Why bother? Why, for that matter, do the Louvre's hordes snatch their floorplans and rush to the X that marks the painting's spot? Is "La Giocanda"'s smile any more mysterious than any other painted Renaissance smile? The 500-year-old canvas has become so grimy that the image is actually hard to see, yet no one dares clean the thing. Why is it so famous now, when for some 200 years—from the 17th to the 19th centuries—it was ignored?

"It's a snowball effect," Donald Sassoon recently told The Washington Post. Sassoon, for years a historian of the left, has now taken up the study of taste, and how elite opinion influences popular reception. He calls his subject the "social canon," and his most recent project is Becoming Mona Lisa: The Making of a Global Icon (Harcourt Brace).

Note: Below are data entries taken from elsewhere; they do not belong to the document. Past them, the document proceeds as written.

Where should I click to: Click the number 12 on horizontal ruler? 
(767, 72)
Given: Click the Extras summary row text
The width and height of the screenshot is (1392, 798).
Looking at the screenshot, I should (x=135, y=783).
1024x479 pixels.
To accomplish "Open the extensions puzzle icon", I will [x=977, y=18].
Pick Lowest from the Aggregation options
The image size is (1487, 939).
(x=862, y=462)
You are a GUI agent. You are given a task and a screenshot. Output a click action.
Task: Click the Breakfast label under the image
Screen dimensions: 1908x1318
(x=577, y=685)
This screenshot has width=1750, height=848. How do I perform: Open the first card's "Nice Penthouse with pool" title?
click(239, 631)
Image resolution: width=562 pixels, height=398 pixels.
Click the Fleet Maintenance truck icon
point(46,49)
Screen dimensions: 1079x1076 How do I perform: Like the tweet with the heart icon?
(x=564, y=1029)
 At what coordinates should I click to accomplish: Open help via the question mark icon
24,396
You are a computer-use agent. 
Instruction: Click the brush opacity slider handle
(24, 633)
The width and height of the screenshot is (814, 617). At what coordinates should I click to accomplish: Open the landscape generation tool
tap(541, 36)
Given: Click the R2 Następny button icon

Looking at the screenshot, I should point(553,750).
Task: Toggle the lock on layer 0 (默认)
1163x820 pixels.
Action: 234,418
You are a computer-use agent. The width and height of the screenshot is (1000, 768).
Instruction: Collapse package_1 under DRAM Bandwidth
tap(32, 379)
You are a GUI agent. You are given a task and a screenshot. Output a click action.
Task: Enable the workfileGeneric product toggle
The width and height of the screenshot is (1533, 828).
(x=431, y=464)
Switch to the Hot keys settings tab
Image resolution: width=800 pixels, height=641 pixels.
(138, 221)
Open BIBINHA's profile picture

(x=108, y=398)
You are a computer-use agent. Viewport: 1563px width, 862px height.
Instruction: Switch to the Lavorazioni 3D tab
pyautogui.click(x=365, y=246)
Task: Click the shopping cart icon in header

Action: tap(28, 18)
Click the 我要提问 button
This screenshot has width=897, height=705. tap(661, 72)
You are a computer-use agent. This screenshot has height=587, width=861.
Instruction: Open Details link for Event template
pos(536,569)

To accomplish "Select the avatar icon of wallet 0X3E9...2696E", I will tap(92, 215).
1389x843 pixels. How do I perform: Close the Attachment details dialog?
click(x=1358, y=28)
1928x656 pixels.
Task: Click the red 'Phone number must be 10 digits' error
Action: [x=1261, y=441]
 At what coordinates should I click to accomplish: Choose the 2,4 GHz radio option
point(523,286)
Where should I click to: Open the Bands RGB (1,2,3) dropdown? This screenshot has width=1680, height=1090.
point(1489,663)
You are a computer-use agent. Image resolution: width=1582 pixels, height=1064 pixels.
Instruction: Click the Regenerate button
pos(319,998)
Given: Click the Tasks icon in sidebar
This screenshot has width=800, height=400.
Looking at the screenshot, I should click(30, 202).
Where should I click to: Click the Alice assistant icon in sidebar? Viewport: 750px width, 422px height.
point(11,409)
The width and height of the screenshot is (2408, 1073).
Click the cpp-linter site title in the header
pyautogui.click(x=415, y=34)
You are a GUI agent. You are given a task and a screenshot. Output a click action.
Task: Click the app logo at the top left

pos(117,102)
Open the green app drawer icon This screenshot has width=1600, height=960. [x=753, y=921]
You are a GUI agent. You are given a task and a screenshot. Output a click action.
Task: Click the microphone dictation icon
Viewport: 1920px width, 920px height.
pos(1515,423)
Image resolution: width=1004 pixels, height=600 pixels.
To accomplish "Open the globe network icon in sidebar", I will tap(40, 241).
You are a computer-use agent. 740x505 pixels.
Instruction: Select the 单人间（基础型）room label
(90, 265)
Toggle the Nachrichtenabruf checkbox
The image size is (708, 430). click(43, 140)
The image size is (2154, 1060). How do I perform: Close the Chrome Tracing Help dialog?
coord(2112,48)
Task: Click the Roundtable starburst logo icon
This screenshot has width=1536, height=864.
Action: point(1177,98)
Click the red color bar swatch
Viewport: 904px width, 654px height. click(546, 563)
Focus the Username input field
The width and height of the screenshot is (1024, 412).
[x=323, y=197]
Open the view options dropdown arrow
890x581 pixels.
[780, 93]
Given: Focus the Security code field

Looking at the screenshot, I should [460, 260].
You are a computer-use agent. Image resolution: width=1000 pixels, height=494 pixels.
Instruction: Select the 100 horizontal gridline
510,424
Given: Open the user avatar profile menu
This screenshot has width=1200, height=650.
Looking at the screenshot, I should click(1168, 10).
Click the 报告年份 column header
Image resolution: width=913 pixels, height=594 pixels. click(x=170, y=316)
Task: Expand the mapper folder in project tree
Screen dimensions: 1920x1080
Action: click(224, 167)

Sassoon focuses on the process of fame, especially how a little fame can lead to a lot more fame. "It's a very special painting," he told the Post, "so Raphael and other people copied it. And it was by Leonardo. And it was in Paris. And intellectuals wrote about it. And it got stolen [in 1911]. And [artist Marcel] Duchamp made fun of it. And it visited the United States. And each is due to the thing before. It gets stolen because it was pretty well known; then Duchamp puts a mustache on it, because he needs something that everybody knows; it gets sent to New York and Washington, because it is a popular painting; it is used in advertising because it was sent all over."

Sassoon's right, of course. The painting entered the modern era's newly constructed publicity machinery without anyone intending to put it there, and has long since emerged as much more than a painting with a spectacular aura; "Mona Lisa" has become an aura that has left its physical canvas behind. It doesn't matter how little time you are given to look at it; it doesn't matter how dark the encrusted canvas is. Anyway, everyone knows exactly what it looks like. The point of "seeing" the Mona Lisa is not even to stand in its aura; the point is to have stood there.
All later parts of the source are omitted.